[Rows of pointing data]

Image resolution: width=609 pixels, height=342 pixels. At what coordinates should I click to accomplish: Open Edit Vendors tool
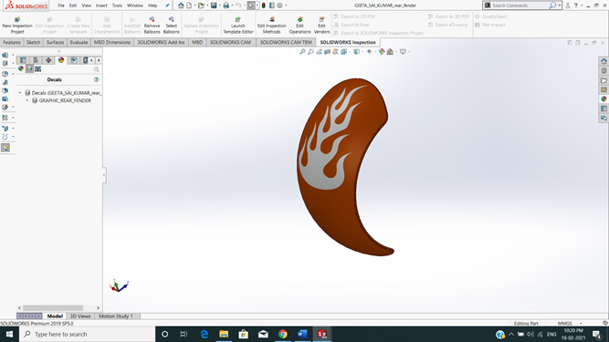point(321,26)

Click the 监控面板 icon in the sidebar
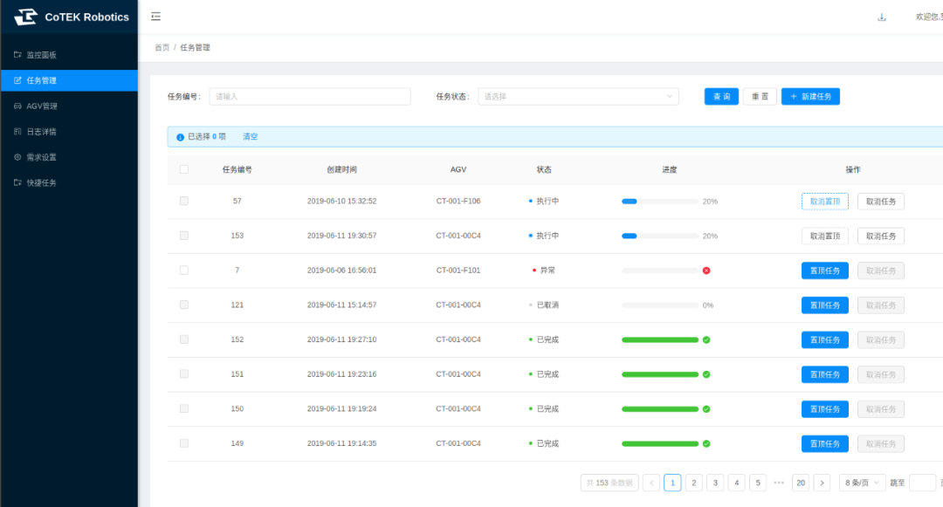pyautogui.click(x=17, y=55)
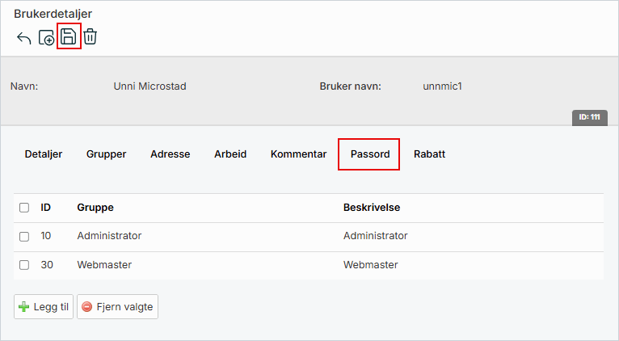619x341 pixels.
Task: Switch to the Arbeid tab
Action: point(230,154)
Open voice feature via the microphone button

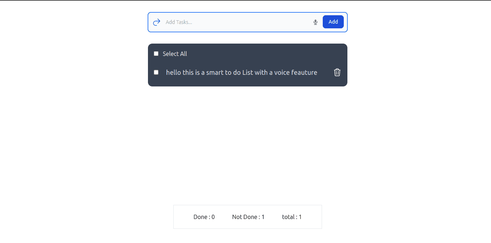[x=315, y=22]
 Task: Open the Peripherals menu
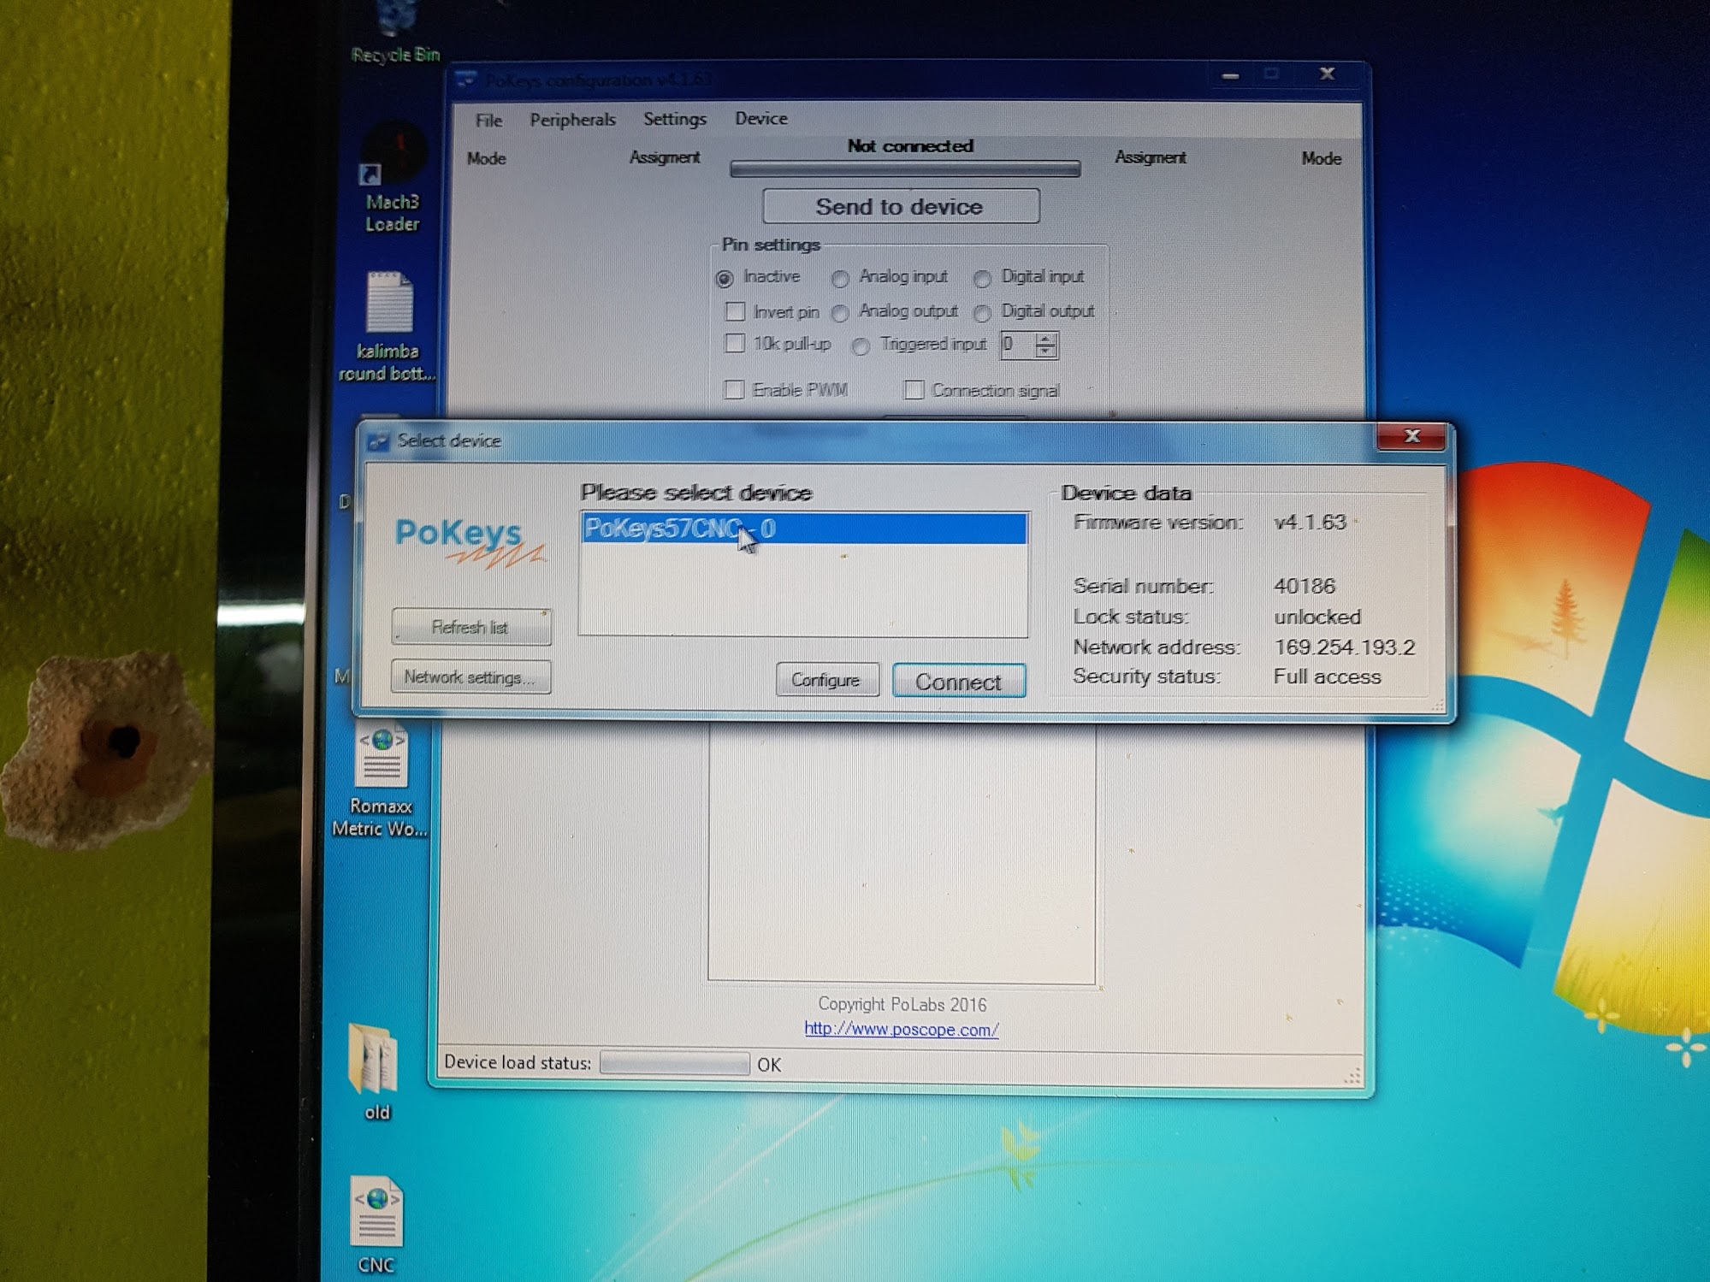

Goal of the exercise
Copy every line of the records above word for word, but leave out the pictures.

Expected answer
Image resolution: width=609 pixels, height=342 pixels. At what coordinates should I click to accomplish: Open Edit Vendors tool
point(321,26)

Click the 监控面板 icon in the sidebar
pyautogui.click(x=17, y=55)
619x341 pixels.
Task: Switch to the Arbeid tab
Action: point(230,154)
Open voice feature via the microphone button

[x=315, y=22]
 Task: Open the Peripherals menu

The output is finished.